» DOCUMENT EXCERPT
────────────────────

Both the E-620 and the RX10 have been discontinued, but can regularly be found used on ebay. The E-620 was replaced by the Olympus E-600, while the RX10 was followed by the Sony RX10 II. Further information on the two cameras (e.g. user guides, manuals), as well as related accessories, can be found on the official Olympus and Sony websites.
So how do things add up? Which of the two cameras – the Olympus E-620 or the Sony RX10 – has the upper hand? Is one clearly better than the other? The listing below highlights the relative strengths of the two models.
Arguments in favor of the Olympus E-620:
- Brighter framing: Features an optical viewfinder for clear, lag-free composition.
- More flexible LCD: Has a swivel screen for odd-angle shots in portrait or landscape orientation.
- More selfie-friendly: Has an articulated screen that can be turned to be front-facing.
- Faster shutter: Has higher mechanical shutter speed (1/4000s vs 1/3200s) to freeze action.
- More flexible: Can take a variety of interchangeable lenses, including specialty optics.
- Longer lasting: Can take more shots (500 versus 420) on a single battery charge.
- Greater peace of mind: Features a second card slot as a backup in case of memory card failure.
- More heavily discounted: Has been available for much longer (launched in February 2009).
Advantages of the Sony Cyber-shot DSC-RX10:
- More detail: Has more megapixels (20 vs 12.2MP), which boosts linear resolution by 30%.
- Better image quality: Scores substantially higher (14 points) in the DXO overall evaluation.
- Richer colors: Generates noticeably more natural colors (1.6 bits more color depth).
- More dynamic range: Captures a broader range of light and dark details (2.3 EV of extra DR).
- Broader imaging potential: Can capture not only stills but also 1080/60p video.
- More framing info: Has an electronic viewfinder that displays shooting data.
- More complete view: Has a viewfinder with a larger field of view (100% vs 95%).
- Larger viewfinder image: Features a viewfinder with a higher magnification (0.70x vs 0.48x).

────────────────────

» DATA BLOCK
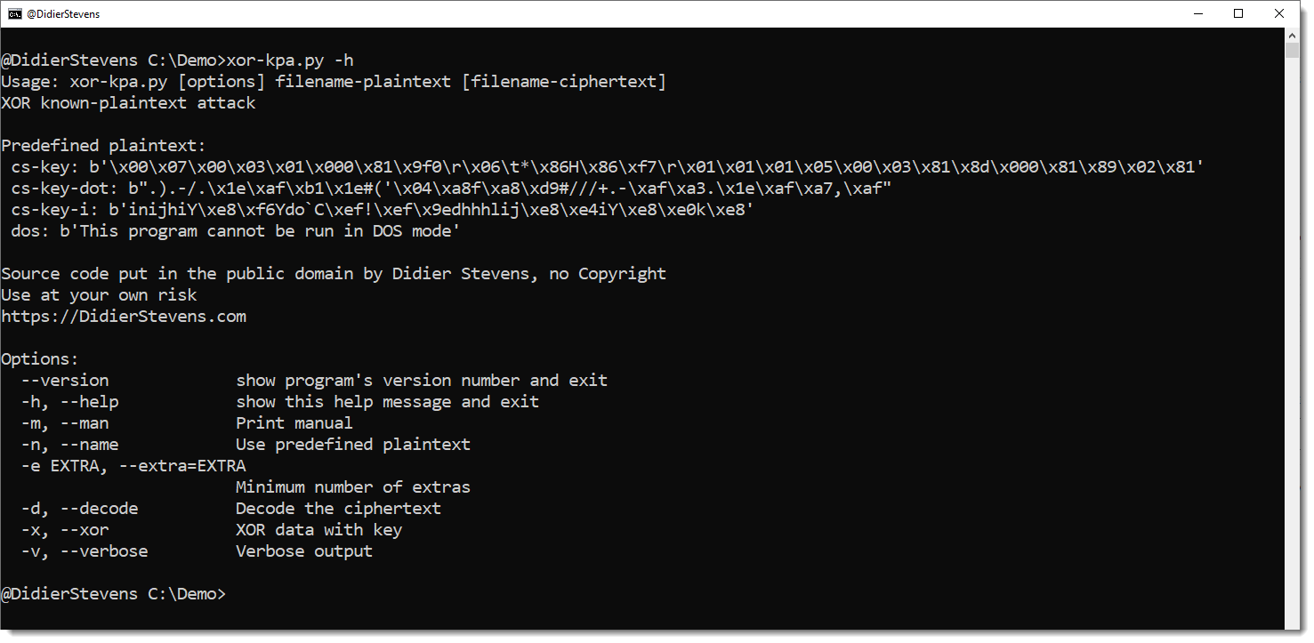Screen dimensions: 1314x643
Task: Click the -d, --decode option text
Action: coord(80,509)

────────────────────

» WHAT TO WORK ON
• 1. According to the camera comparison, how many shots can the Olympus E-620 take on a single battery charge?
• 2. Please print the section of the camera comparison unchanged, starting at the words "- Faster shutter: Has" and stopping after "more color depth).".

» SOLUTION LIST
• 1. 500 shots

• 2.
- Faster shutter: Has higher mechanical shutter speed (1/4000s vs 1/3200s) to freeze action.
- More flexible: Can take a variety of interchangeable lenses, including specialty optics.
- Longer lasting: Can take more shots (500 versus 420) on a single battery charge.
- Greater peace of mind: Features a second card slot as a backup in case of memory card failure.
- More heavily discounted: Has been available for much longer (launched in February 2009).
Advantages of the Sony Cyber-shot DSC-RX10:
- More detail: Has more megapixels (20 vs 12.2MP), which boosts linear resolution by 30%.
- Better image quality: Scores substantially higher (14 points) in the DXO overall evaluation.
- Richer colors: Generates noticeably more natural colors (1.6 bits more color depth).